「忙しい」について(その1)

立秋を過ぎました。残暑御見舞申し上げます。
先日、テレビで「立秋なのに猛暑」というような字幕が出ていましたが、毎年今頃は特別暑いのではないでしょうか。それにしても今年は異常気象みたいですが。


このあいだ、品川よしもとプリンスシアターでお笑いを観てきました。
ここは、同じ建物に水族館あり、ボウリング場ありで家族でも結構楽しめます。
吉本の方は、会場の真ん中の席がゴソッと空席で、他はほぼ満員という妙な会場の埋まり方(出演者は口々に「ドーナツ化現象」と嘆いていました。演ずる側からすると観客席の中央が空いているのはとてもやりにくいそうです。)でしたが、水族館・ボウリングは盛況でした。
プリンスシアターで桂三枝師匠は「皆さんお忙しいところお運びくださいまして誠にありがとうございます。もっとも、本当に忙しい方はここにいらっしゃらないと思いますが…」と切り出し笑いを誘っていました。

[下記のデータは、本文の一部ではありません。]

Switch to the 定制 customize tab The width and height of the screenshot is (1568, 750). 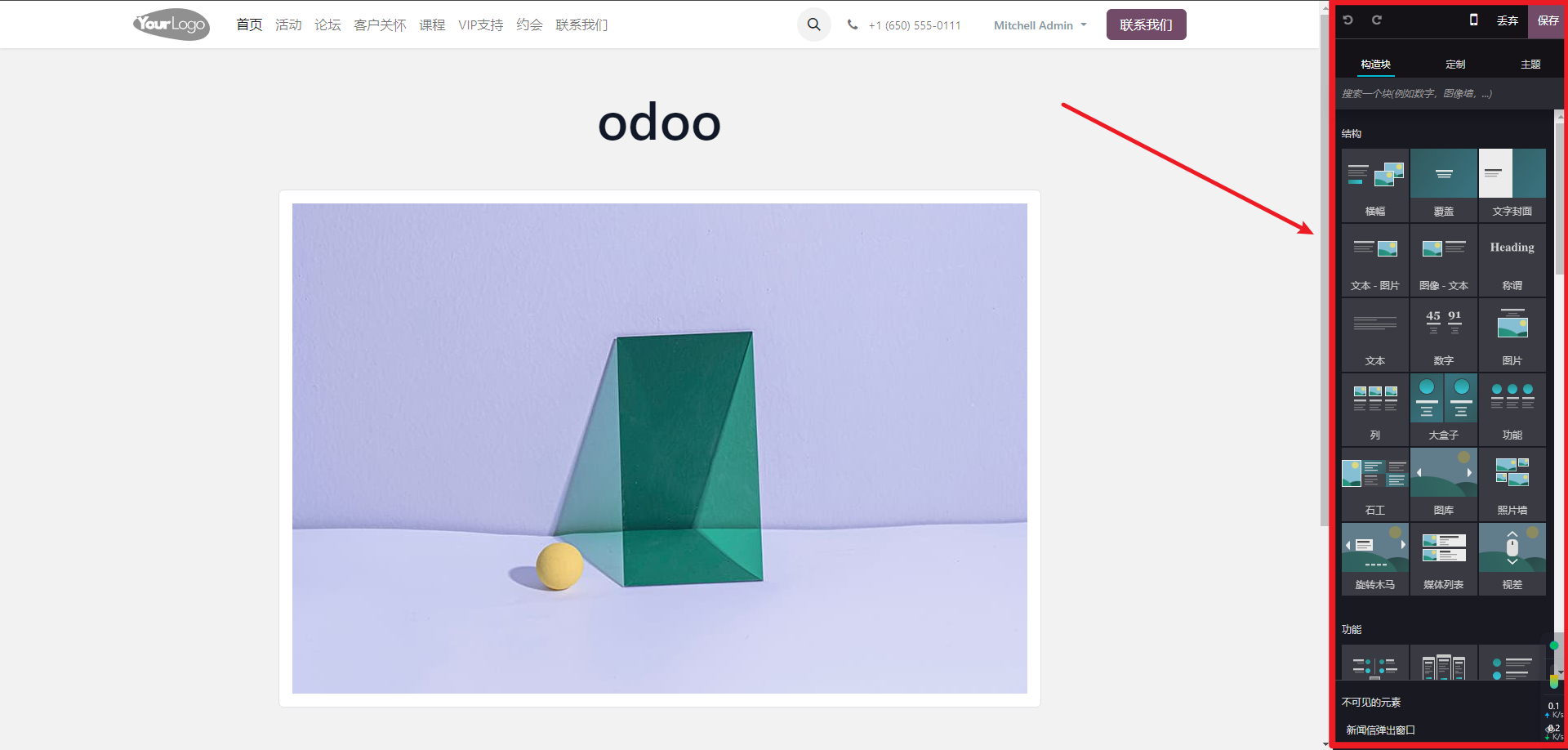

ところで、「忙しい」は、おもしろい言葉だと思います。
御礼状をはじめ、ちょっとした挨拶文には「先日は、ご多忙中…」がお決まりの文言としてしょっちゅう登場します。
少し改まった形で人に会う時も「このたびはお忙しいところ、お時間を頂戴して…」と断るのがよくあるパターン。
このように定型的で、しかも頻出用語ゆえ、相手や状況に関わらず「忙しい」が安易に用いられる傾向があるみたいです。たとえば、たまたま不本意にも閑職に就いている方に「お忙しいところ…」と話しかけると、場合によっては嫌味に響くかもしれません。
それから、「忙しくてもう大変!」と泣き言を連ねる人を暫し観察していると、どこが忙しいのかよくわからないという光景に接することも少なくありません。